About 5.5 million people require emergency food aid, a cholera outbreak – yet to be contained – has killed more than 1,000 people, and independent economists estimate annual inflation is in the http://www.wvwnews.net/story.php?id=4695 of percent.A Z$10 billion (US$20) note was issued on 19 December, although the goods that are available are now generally sold in foreign currency.

“The government has cancelled this year’s Christmas. How do you celebrate this day when you have nothing to eat?
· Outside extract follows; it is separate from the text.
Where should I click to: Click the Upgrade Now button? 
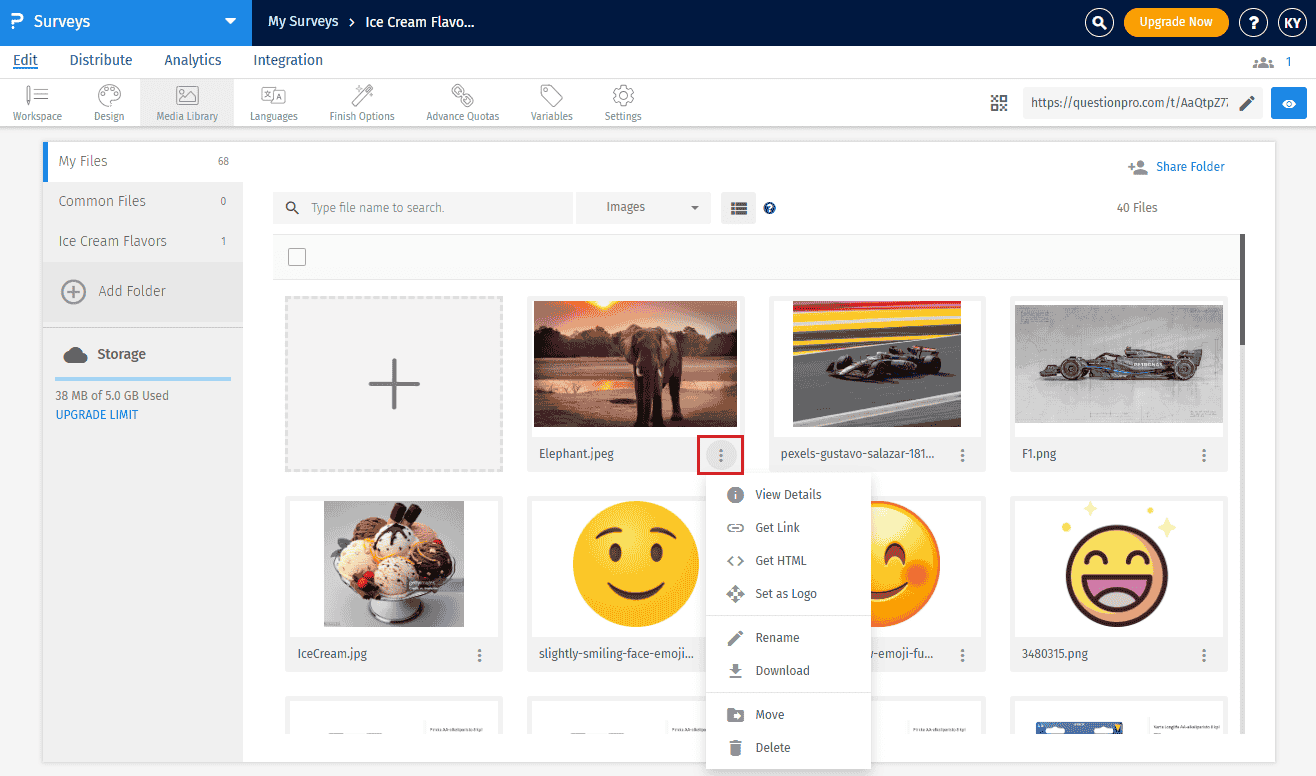(1176, 21)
This year’s Christmas is for the rich, who can afford to buy from the many foreign currency shops in the country,” Nxumalo said.

Amid the socioeconomic malaise, political talks between Mugabe and Tsvangirai are moribund, and if 42 abducted MDC members are not released or charged by 1 January 2009, the talks will be terminated.

A few shops in Zimbabwe’s second city, Bulawayo, have brought out the fairy lights from previous years, which brighten the streets – when the electricity is working – but they elicit memories of the past, rather than invoke celebrations of the present.

“It’s a case of Christmas was good back then; by this time we used to be all over the city, doing last minute shopping. But there is nothing this year, and some of us will use the day to reflect on how difficult times are now,” Peter Dzvairo, a carpenter, told IRIN.

The baubles, the tinsel and the Christmas trees that signal the start of festive shopping frenzies are as absent as the shoppers, and few people are making the traditional annual journey home to the rural areas.